3. Overuse of the word "I"
A cover letter that begins nearly every sentence with "I" is as boring as a conversation with someone who only talks about himself. That kind of person one avoids at all costs. Is that the way you want your reader to see you?
Focusing all the attention on yourself may seem like a good way to sell your skills. But it can also reflect lack of interest in the company, in the job, and in making a real contribution to that workplace. There's a good balance to be drawn between selling yourself and selling what you can do for the company.
Creating variety in the sentences of your cover letter is an easy way to show your interest without being self-centered. By shifting the emphasis to the recipient/company - and away from yourself - you can prove that your main interest is not just in winning the job but also in doing it effectively. Try to rewrite sentences that start with "I," "me," or "my," to start with "You," or "Your." Show how you can make a difference for them.
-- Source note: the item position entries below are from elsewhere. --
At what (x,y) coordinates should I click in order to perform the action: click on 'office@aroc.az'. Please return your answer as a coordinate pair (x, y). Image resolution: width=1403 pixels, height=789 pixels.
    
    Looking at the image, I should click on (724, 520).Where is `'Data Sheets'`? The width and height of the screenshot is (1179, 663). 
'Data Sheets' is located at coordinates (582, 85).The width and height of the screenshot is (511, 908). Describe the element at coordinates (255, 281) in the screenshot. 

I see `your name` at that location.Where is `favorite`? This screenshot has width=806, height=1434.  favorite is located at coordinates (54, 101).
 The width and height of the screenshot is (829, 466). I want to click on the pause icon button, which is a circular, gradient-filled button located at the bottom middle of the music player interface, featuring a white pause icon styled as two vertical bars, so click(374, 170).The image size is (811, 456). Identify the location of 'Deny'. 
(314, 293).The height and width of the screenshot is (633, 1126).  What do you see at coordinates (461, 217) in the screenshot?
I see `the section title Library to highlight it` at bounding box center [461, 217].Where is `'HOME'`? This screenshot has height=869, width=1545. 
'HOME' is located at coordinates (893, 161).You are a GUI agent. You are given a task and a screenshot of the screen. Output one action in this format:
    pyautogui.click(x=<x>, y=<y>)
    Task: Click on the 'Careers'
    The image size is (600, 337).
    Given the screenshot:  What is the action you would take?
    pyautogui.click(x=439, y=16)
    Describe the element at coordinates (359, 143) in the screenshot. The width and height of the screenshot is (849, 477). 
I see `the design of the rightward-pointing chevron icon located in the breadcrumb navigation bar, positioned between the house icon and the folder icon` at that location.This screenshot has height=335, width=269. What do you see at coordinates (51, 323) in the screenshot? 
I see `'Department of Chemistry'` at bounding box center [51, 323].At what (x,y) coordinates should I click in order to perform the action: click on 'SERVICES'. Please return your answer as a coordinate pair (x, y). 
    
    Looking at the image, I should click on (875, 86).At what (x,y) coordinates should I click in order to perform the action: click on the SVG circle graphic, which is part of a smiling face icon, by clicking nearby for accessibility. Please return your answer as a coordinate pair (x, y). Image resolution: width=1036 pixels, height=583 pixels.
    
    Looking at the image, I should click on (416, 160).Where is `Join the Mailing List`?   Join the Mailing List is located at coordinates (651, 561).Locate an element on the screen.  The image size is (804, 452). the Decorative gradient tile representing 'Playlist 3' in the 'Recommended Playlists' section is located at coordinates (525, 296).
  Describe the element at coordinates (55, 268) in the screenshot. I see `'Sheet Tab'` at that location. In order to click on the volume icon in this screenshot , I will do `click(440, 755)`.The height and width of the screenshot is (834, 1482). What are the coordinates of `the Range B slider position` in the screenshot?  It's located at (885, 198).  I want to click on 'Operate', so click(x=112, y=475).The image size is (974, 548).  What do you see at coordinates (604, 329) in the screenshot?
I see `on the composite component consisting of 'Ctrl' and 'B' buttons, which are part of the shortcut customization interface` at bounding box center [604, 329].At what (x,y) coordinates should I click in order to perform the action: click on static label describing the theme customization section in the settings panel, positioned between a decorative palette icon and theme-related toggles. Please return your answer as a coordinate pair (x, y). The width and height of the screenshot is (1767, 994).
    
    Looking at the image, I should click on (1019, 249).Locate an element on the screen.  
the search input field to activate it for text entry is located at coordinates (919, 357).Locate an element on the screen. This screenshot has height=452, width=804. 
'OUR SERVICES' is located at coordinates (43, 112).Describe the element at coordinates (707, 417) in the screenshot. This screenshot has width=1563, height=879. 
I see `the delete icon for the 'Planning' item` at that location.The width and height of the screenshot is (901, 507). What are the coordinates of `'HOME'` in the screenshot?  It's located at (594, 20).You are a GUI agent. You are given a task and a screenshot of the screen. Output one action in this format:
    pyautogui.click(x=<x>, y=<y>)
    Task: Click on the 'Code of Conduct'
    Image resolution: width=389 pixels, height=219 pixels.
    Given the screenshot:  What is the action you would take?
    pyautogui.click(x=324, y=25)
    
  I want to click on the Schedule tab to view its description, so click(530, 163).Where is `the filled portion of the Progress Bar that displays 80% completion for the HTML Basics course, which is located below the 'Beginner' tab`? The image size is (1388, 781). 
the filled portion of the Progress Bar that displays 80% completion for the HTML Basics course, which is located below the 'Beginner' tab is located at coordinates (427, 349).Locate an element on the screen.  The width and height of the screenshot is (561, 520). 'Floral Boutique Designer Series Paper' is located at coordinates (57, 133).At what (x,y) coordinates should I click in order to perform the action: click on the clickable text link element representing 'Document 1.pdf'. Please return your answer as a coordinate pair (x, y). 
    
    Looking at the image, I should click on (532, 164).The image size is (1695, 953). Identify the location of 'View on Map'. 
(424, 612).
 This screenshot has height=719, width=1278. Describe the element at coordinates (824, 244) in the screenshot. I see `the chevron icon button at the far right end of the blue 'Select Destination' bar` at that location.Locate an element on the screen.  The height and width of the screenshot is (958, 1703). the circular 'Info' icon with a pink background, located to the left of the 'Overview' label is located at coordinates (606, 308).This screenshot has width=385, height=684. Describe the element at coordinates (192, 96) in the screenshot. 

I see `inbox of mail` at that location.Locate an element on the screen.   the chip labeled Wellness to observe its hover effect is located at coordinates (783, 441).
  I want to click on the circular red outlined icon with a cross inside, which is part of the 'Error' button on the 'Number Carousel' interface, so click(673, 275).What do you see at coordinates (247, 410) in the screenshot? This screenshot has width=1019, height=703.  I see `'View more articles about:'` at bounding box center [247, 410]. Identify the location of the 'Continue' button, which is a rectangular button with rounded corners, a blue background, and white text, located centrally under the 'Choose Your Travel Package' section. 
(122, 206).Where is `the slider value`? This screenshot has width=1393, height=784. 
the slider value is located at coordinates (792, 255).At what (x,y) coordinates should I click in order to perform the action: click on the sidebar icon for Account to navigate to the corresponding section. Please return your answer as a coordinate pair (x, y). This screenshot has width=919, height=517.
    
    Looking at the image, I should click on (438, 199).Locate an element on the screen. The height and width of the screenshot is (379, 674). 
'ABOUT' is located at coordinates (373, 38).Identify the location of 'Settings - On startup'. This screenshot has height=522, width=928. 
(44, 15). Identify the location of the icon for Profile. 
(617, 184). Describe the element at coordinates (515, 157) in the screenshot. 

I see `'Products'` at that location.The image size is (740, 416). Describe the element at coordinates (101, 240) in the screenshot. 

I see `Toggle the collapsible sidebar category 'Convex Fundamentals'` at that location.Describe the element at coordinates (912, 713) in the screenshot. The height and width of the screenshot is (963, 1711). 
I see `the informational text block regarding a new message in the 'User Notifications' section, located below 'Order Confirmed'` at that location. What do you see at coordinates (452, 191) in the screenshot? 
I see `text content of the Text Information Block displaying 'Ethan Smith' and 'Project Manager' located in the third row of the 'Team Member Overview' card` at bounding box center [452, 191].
A cover letter that is poorly written may cause your resume to be ignored. But a well-crafted cover letter will invite and encourage the reader to take a closer look at your resume. You'll make a positive first impression before your resume is even opened.
Rather than making your cover letter an afterthought, take the time to really consider the type of presentation your cover letter will make. If your resume isn't winning you job interviews, consider hiring a professional resume writer to help. It's true what they say: You never get a second chance to make a good first impression.